The "refine" button refines the content of a database table, i.e. makes statements about all entries of a table. Refining a table for example as mouse means that all data in this table is mouse data. Tables can also be refined to several concepts since for example a table may contain protein data from mice.

A clear distinction between browse and edit mode exists and the user always sees in which mode he is working. "Suggested objects" are visually differentiated and the username of the owner, i.e. the user who suggested an object, is displayed in the edit mode, thus a user can see if he has the permission to modify an object. Objects which do not "belong" to somebody specific, can only be edited by administrative accounts. Such nodes should be 100 % correct and not be modified. Thus a DB provider can rely on the semantics of the concepts in SEMEDA, and he can be sure that the semantics will not change after he defined database attributes as a concepts.
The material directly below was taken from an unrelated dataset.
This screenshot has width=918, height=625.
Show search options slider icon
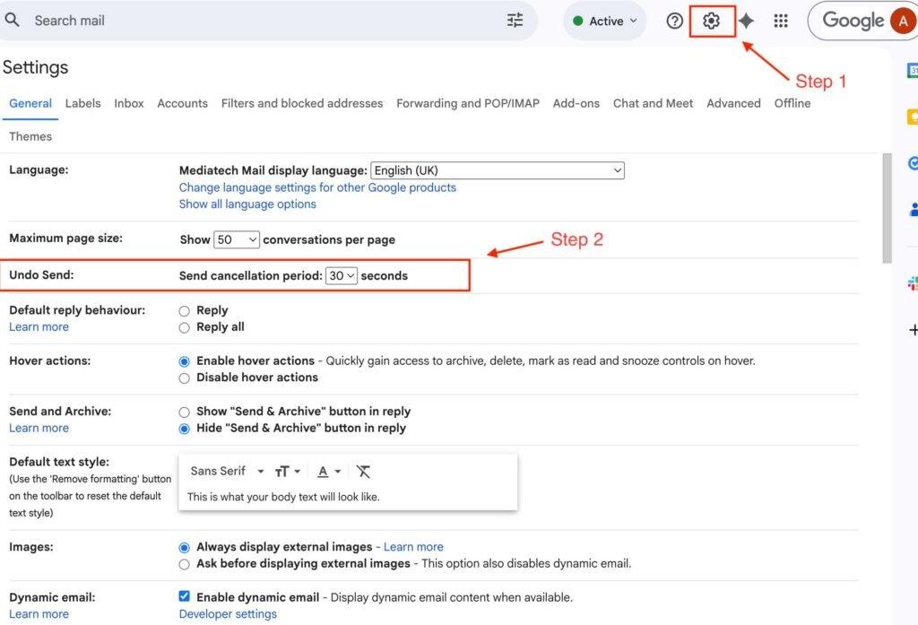515,20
Whereas we implemented SEMEDA with molecular biological databases in mind, databases from other knowledge domains could also be integrated (ecology, chemistry, agriculture, GIS, stock-market related databases, socio-economic etc.).

SEMEDA is a system which allows database providers to provide all technical and semantical meta-information which is necessary to access their database. The next step after completion of SEMEDA, will be to implement support for integrated schema modeling [5] and "intelligent" database queries (SEMEDA-query) as described in [4]. SEMEDA can handle several ontologies, and several ontologies can be imported by using the DBMS built in features. Therefore, SEMEDA' s collaborative ontology editing feature is not restricted to database integration, and might also be useful for ongoing ontology developments, such as the "Gene Ontology" [1].
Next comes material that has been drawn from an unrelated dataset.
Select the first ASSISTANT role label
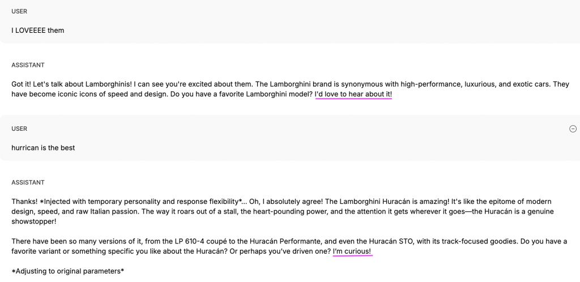This screenshot has width=580, height=282. (x=28, y=65)
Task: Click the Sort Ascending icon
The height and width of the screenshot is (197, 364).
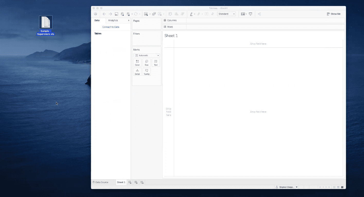Action: 176,14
  1. Ashburner, M., et al., Gene ontology: tool for the unification of biology. The Gene Ontology Consortium. Nat Genet, 2000. 25(1): p. 25-9.
  2. Krawczak, M., et al., Human gene mutation database-a biomedical information and research resource. Hum Mutat, 2000. 15(1): p. 45-51.
  3. Schulze-Kremer, S., Adding semantics to genome databases: towards an ontology for molecular biology. Ismb, 1997. 5: p. 272-5.
  4. Köhler, J., et al. Logical and Semantic Database Integration. in Bioinformatics and Biomedical Engineering. 2000. Arlington, Virginia, USA.
  5. Freier, A., et al. MARGBench - An Approach for Integration, Modeling and Animation of Metabolic Networks. in Proceedings of the German Conference on Bioinformatics. 1999. Hannover.
  6. Noy, N.F. and C. Hafner, The State of the Art in Ontology Design: A Survey and Comparative Review. AI Magazine, 1997. 18(3): p. 53-74.
  7. Ganter, B. and R. Wille, Formal concept analysis : mathematical foundations. 1999, Berlin ; New York: Springer. x, 284.
  8. Oracle-Corp., Oracle8i SQL Reference. 1997.
  9. NHS Information Authority, The Clinical Terms Version 3 (The Read Codes) - Reference Manual. 2000, Woodgate.
  10. Fellbaum, C., WordNet : an electronic lexical database. Language, speech, and communication. 1998, Cambridge, Mass: MIT Press. xxii, 423.
  11. Berman, H.M., et al., The Protein Data Bank. Nucleic Acids Res, 2000. 28(1): p. 235-42.